Should you fear new ISP copyright enforcers?
Big entertainment companies announced today that ISPs have finally agreed to create a digital roadblock against illegal downloading. Nobody is that naive to think this will kill piracy.
A partnershipbetween big entertainment companies and some of the nation's largest Internet service providers will not mean the end of online piracy. To be sure, the parties involved know this.
The most savvy tech users and dedicated file sharers will continue to pirate content and perhaps there isn't any way to stop them. But the hope of Hollywood film studios and the four largest record companies is that the participating ISPs, which include Comcast, Cablevision, Verizon, and Time Warner Cable, can help discourage mainstream Internet users from sharing content illegally over the Web.
The participating ISPs have agreed to start cracking down on accused content pirates starting sometime next year. The program will begin with warnings to those accused by content creators of copyright infringement. Those who refuse to quit risk losing access to the Web until they do.

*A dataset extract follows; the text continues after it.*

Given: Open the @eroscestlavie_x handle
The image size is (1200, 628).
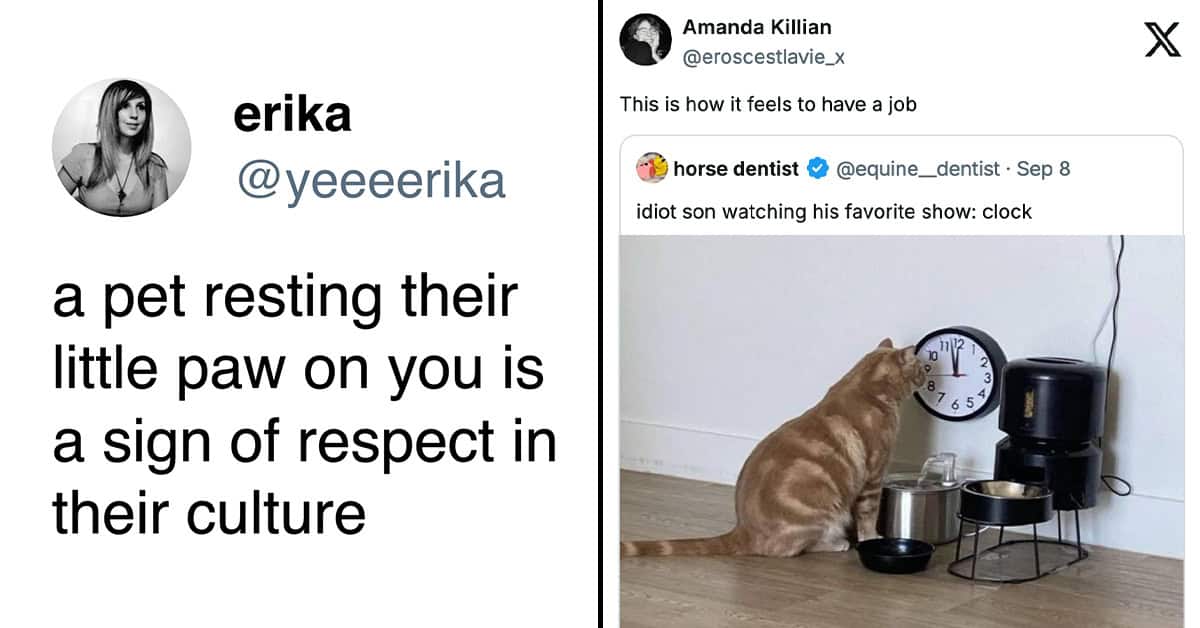Looking at the screenshot, I should pyautogui.click(x=764, y=57).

The thinking is that maybe the ISPs can help tip the scales in favor of legal services. Maybe a $7.99-a-month Netflix subscription or a 99-cent charge for an iTunes' song becomes more attractive if the cost of piracy is a slower Web connection or the complete loss of Web access.
But the ISPs came to this agreement,last month, kicking and screaming.

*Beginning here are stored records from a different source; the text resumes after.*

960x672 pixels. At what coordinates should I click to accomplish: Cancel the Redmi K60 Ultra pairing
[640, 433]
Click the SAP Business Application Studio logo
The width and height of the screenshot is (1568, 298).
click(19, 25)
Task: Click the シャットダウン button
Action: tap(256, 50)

For the past three years, many of the big ISPs have declined to adopt "graduated response" programs. That's the term coined by big media to describe when ISPs ratchet up pressure on people suspected of acquiring intellectual property without paying for it.

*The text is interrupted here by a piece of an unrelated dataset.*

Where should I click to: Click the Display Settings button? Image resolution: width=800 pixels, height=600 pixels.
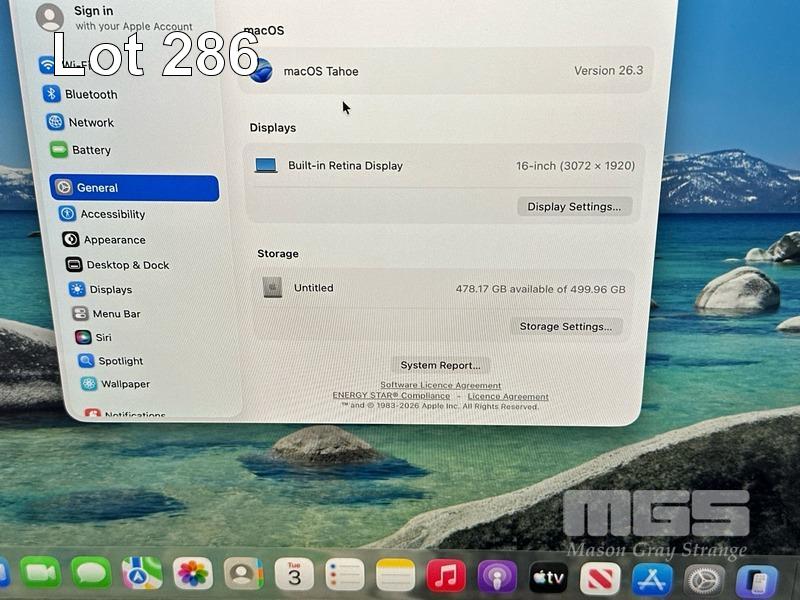574,207
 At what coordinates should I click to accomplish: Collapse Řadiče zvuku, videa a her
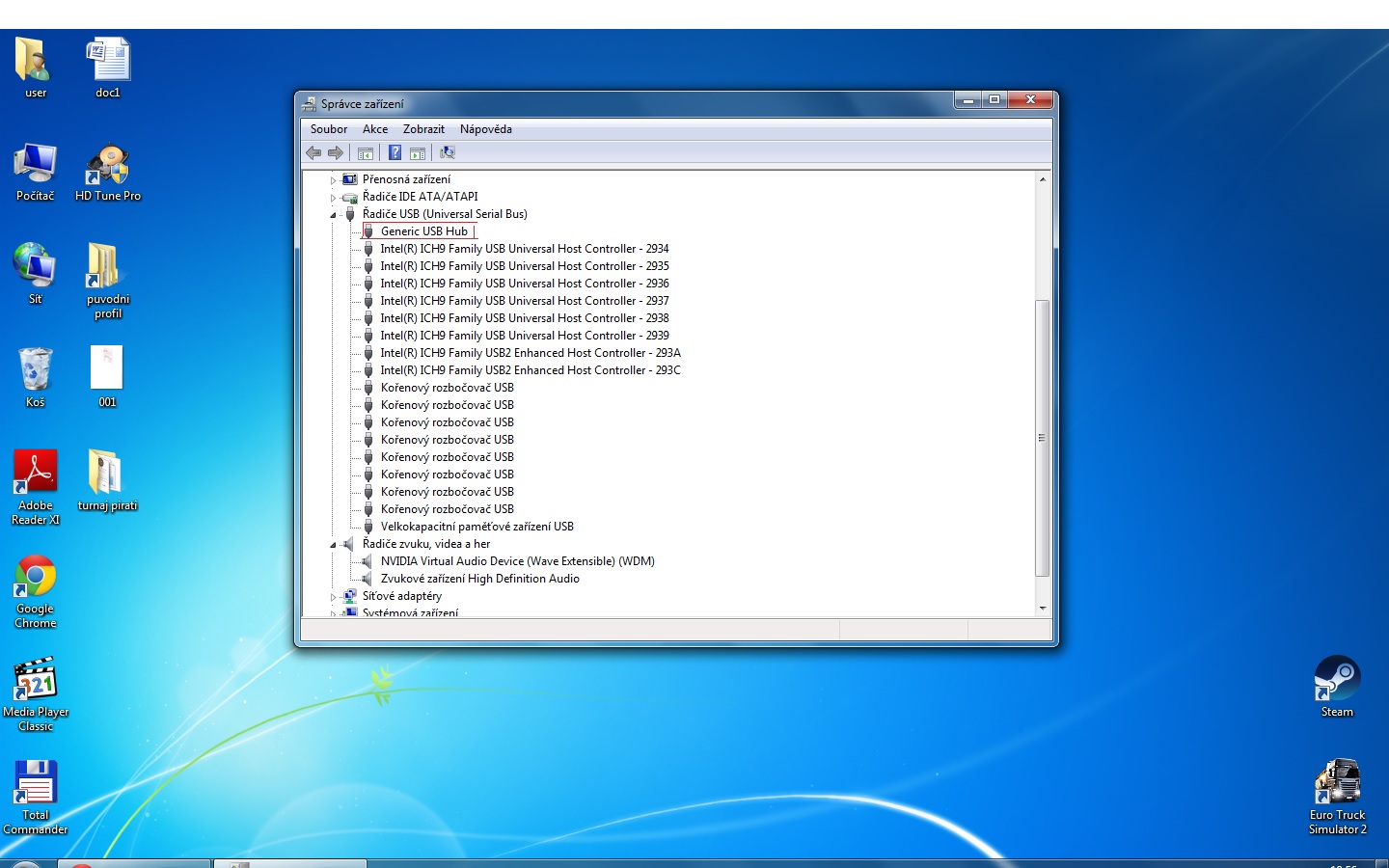click(x=334, y=545)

The respective trade groups for the top music and film companies, the Recording Industry Association of America (RIAA) and Motion Picture Association of America, naturally wanted the toughest penalties they could get. Originally they had asked that the ISPs adopt a "three-strikes" plan, which would would mean a user received three warnings from a bandwidth provider before service was suspended or terminated. The ISPs said no way.
In the end, the ISPs held their noses and began looking for ways to cover themselves against PR hits. Instead of three strikes, the ISPs opted for six strikes. They also padded the program with so-called educational aspects, likely tossed in to help distract from the more controversial issues, such as suspending someone's Internet access. Still, there's no way to cover up the fact that participating ISPs have agreed to punish customers on behalf of content creators.
Those ISPs that have partnered with the music and film sectors have the option of issuing six warnings to a subscriber before moving to the "mitigation" stage. Way down in the press release announcing the agreement is the bit about how the ISPs will hobble the connection speeds of those accused of multiple offenses or completely cut off their Web connection until they stop infringing intellectual property.
The ISPs dread spooking subscribers, or to appear to be spying on them. It's possible the agreement would have never been completed had U.S. President Barack Obama and New York Gov. Andrew Cuomo, who got involved in the negotiations as early as 2007, not pressured both sides to cut a deal.
Cuomo, who was then New York's attorney general, got involved because he believed that it was good for the state for two of the leading industries to get along and help each other, Steve Cohen, Cuomo's chief of staff, told CNET today. Up until that point, the film and music sectors were in attack mode, accusing bandwidth providers of profiting from piracy. Cuomo recognized that a deal that benefited both sides could be reached without lawsuits or any serious government intervention, Cohen said.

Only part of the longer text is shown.